A Hen's Eye View! Minerva Louise on Halloween by Janet Morgan Stoeke

Minerva Louise loved it in the fall when the pumpkins came to visit.

Minerva Louis is a hen, and so she sees things from a particularly poultry-ish point of view.

The visiting pumpkins are carved Jack-O'-Lanterns on the porch. The cheerful farmers are really kids in their Halloween costumes--dressed a a pirate, a pink and pretty kitty cat, a little busy bee, a witch, and a cowboy. And the rock gardens that the "farmers" are planting look suspiciously like fake tombstones in the front yard.

Then Minerva notices a skeletal "farmer" with a scythe...
But he looks too skinny to dig!

And the little farmers are so thirsty that they are sticking their heads way down in a big wooden tub of water and coming up with apples.

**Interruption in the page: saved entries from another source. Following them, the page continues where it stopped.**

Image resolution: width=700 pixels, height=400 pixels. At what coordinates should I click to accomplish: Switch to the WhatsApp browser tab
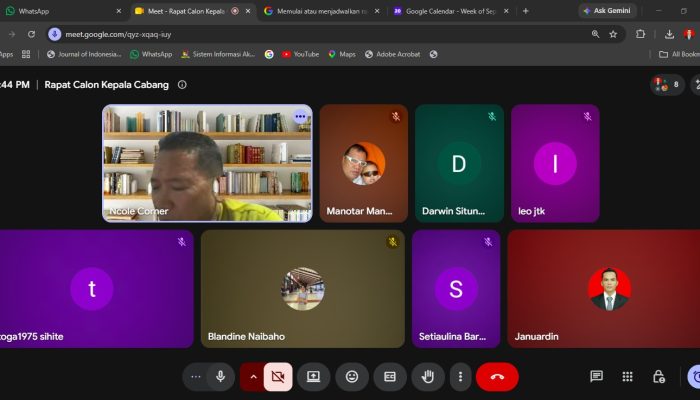tap(62, 11)
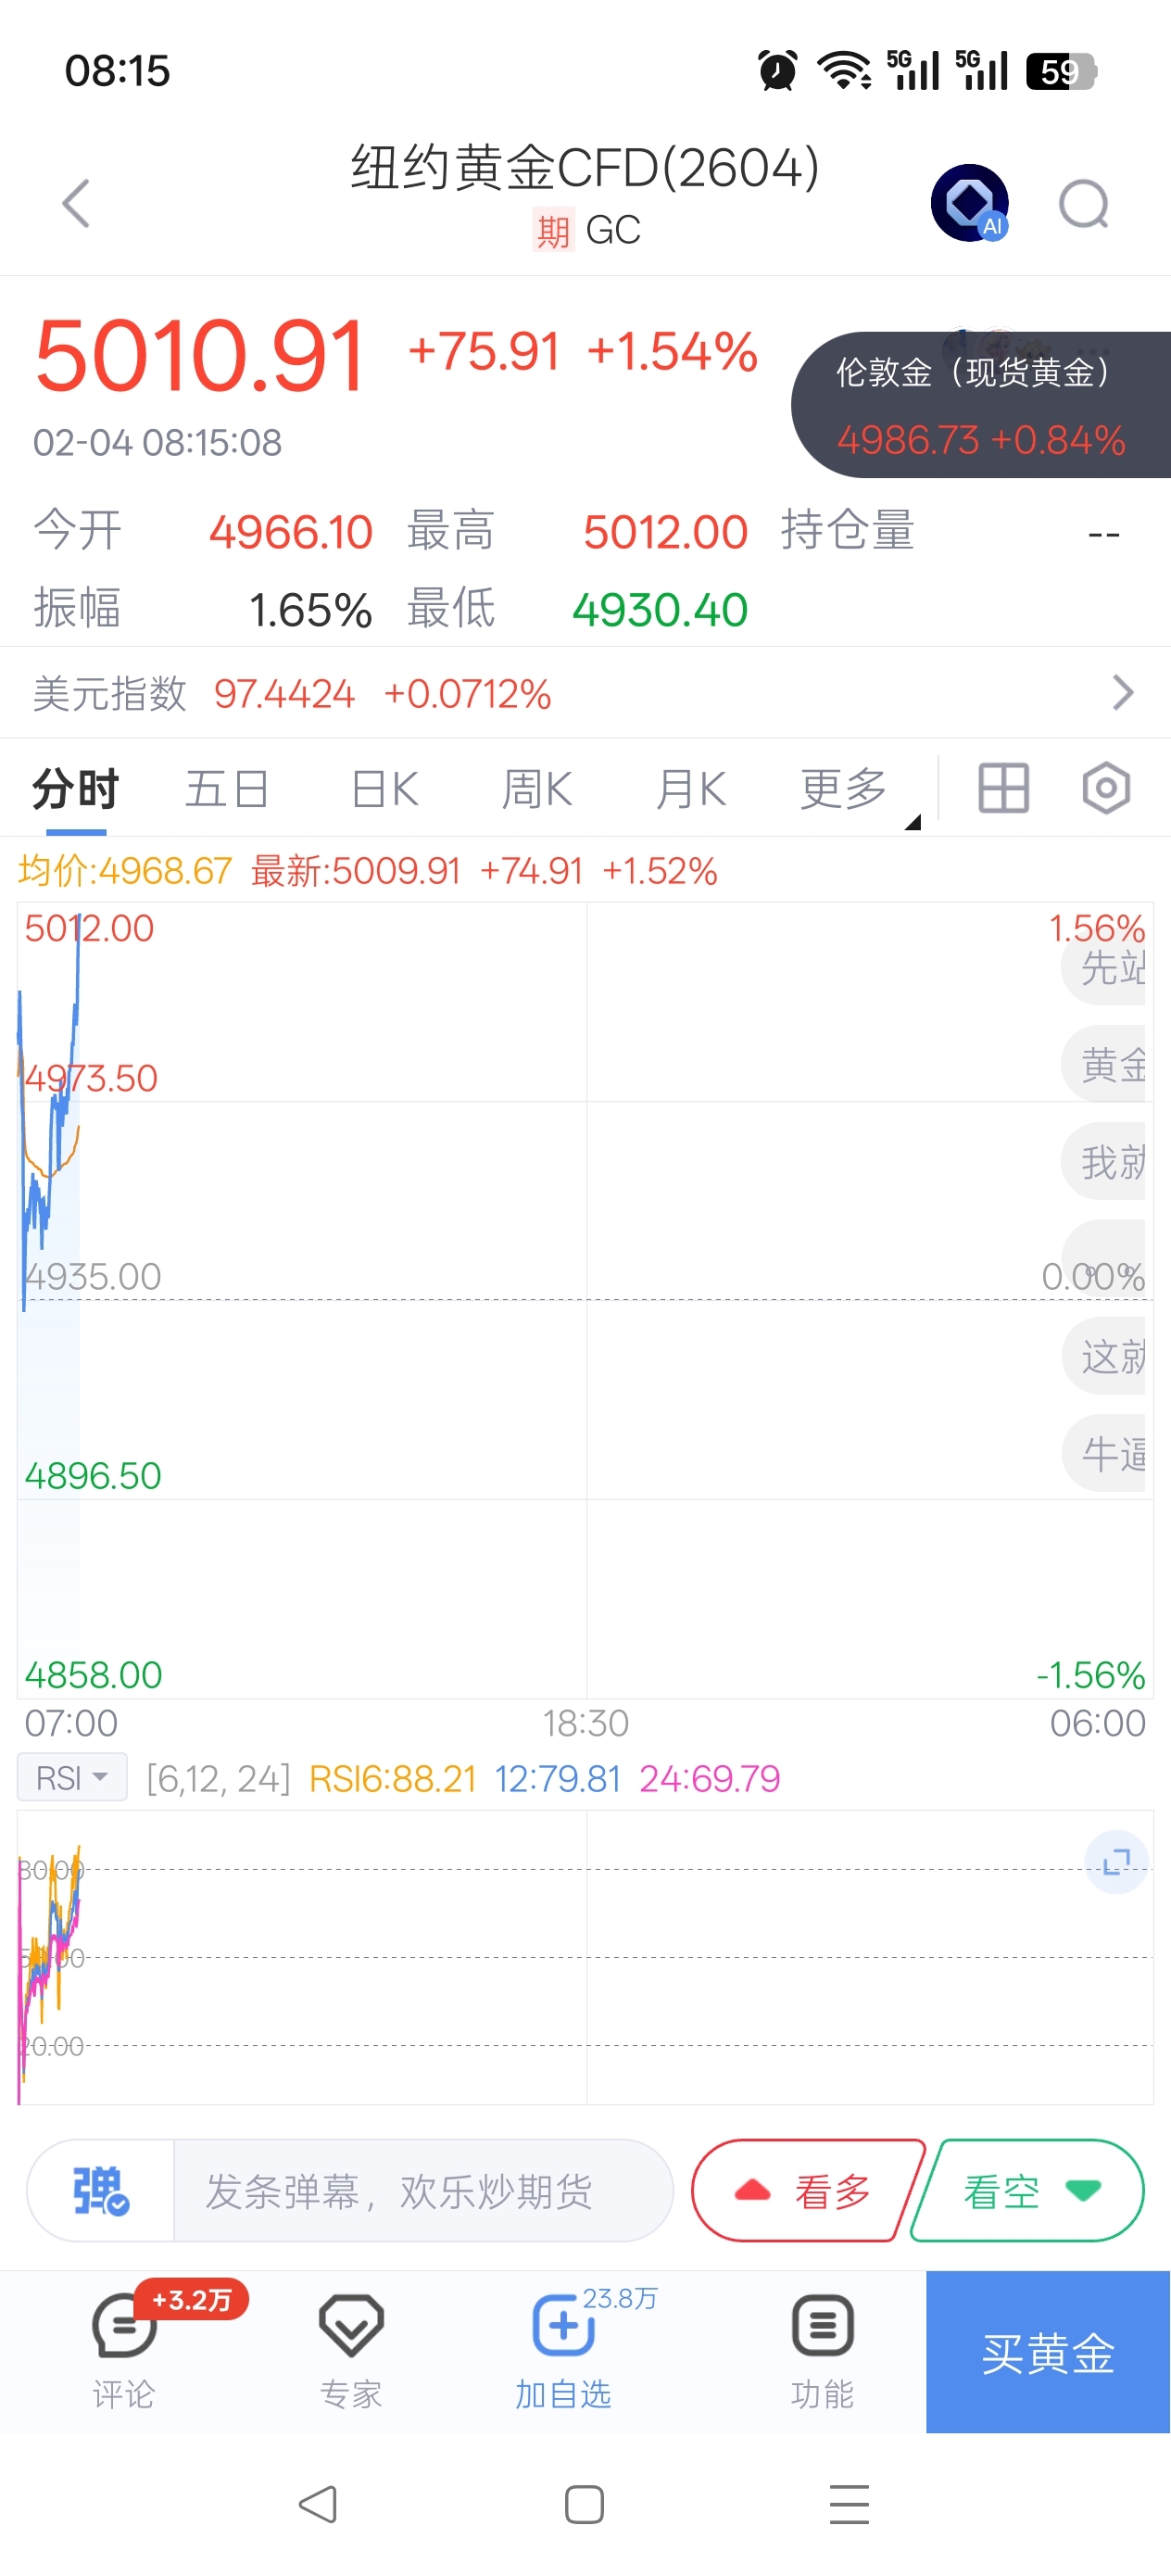
Task: Expand the 美元指数 row chevron
Action: point(1122,692)
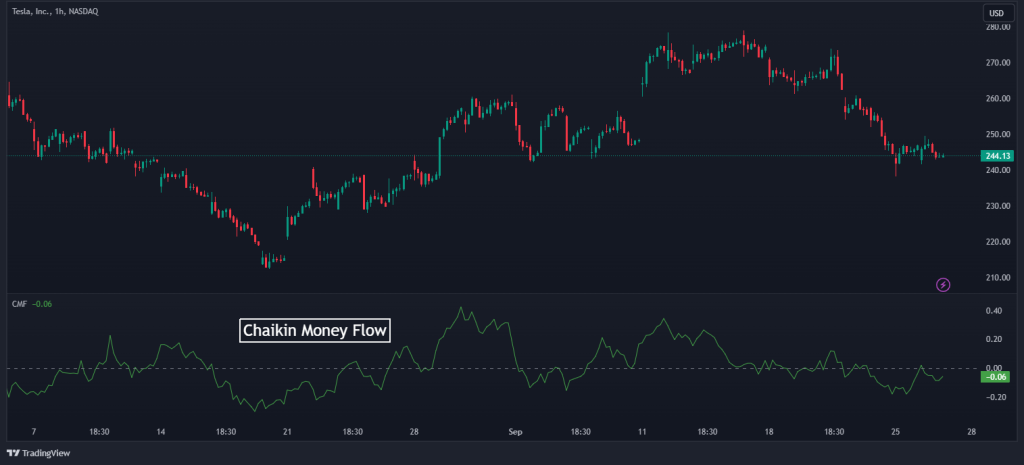Click the 210.00 price axis label
The height and width of the screenshot is (465, 1024).
pyautogui.click(x=997, y=277)
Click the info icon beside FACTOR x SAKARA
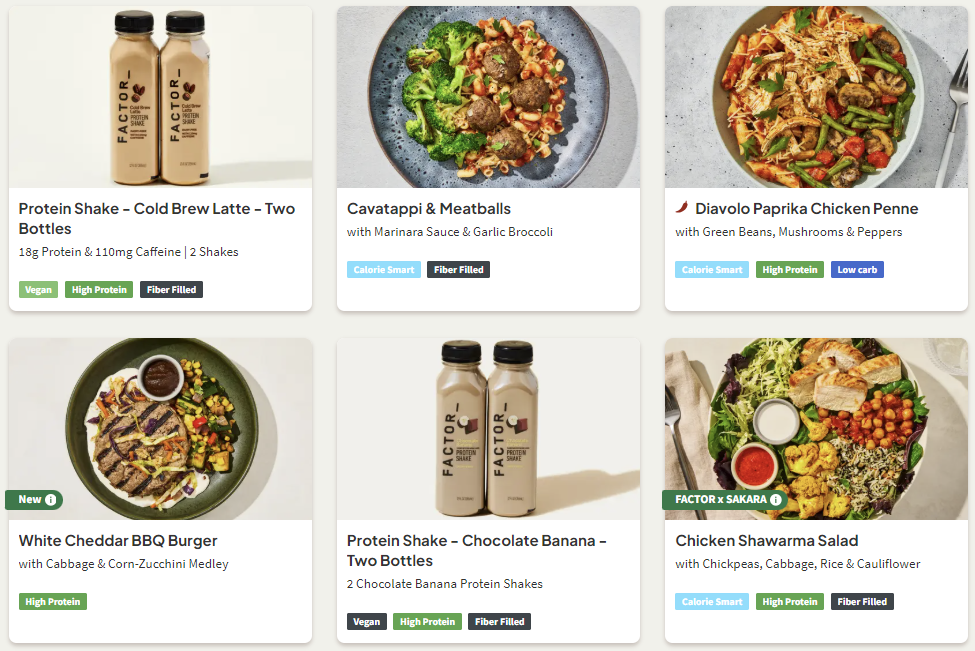This screenshot has height=651, width=975. click(775, 500)
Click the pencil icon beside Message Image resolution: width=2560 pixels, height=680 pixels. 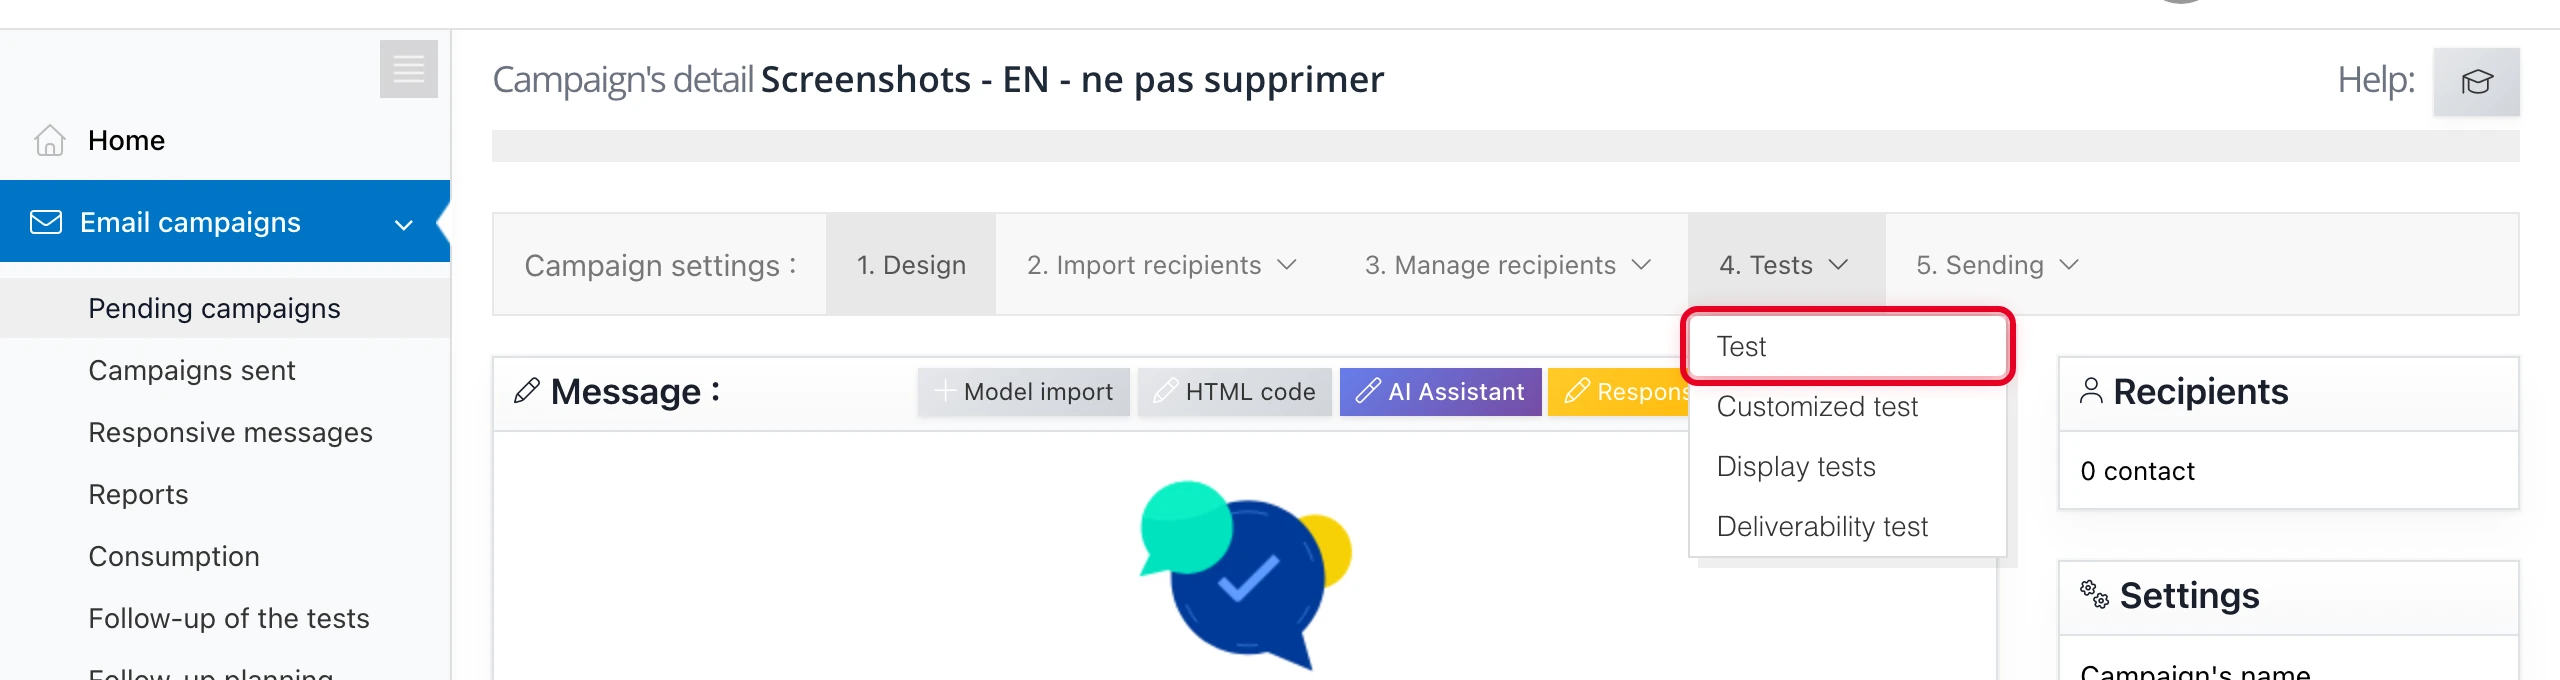click(527, 391)
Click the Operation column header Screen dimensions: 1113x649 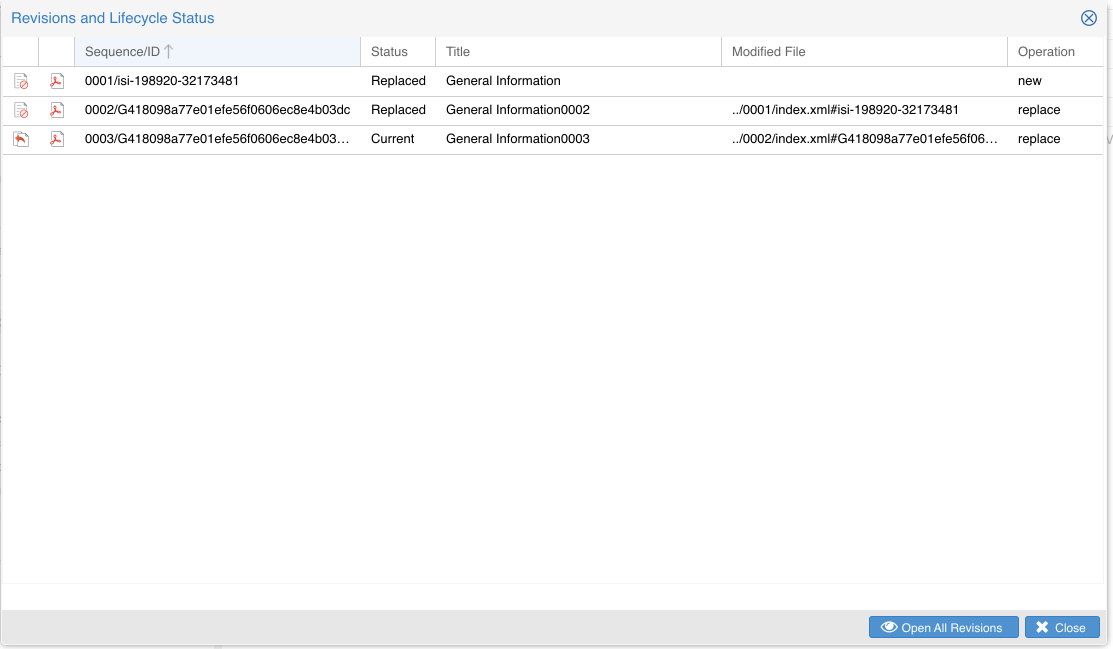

Look! Now all the wet sheets from the clothesline is running around the yard flapping! Even the pumpkins are all hot and bothered!
What's gotten you guys so fired up!

And now why are all the farmers ringing the doorbell, yelling "TRICK OR TREAT?"
Wait! They're getting corn!

Corn is something a hen can really get behind (or in front of) as Minerva grabs a muffin cup and gets herself some candy corn, in Janet Morgan Stoeke's humorous look at a hen's-eye view of Halloween, Minerva Louise on Halloween (Dutton Books).  This cheery book gives younger children a jolly introduction to the customs of Halloween and beginning readers a story they can read, while older readers will get a giggle or two out of Minerva's dumb-cluck interpretation of Halloween ways. Other stories about this holiday-loving hen are Minerva Louise on Christmas Eve and Minerva Louise and the Colorful Eggs.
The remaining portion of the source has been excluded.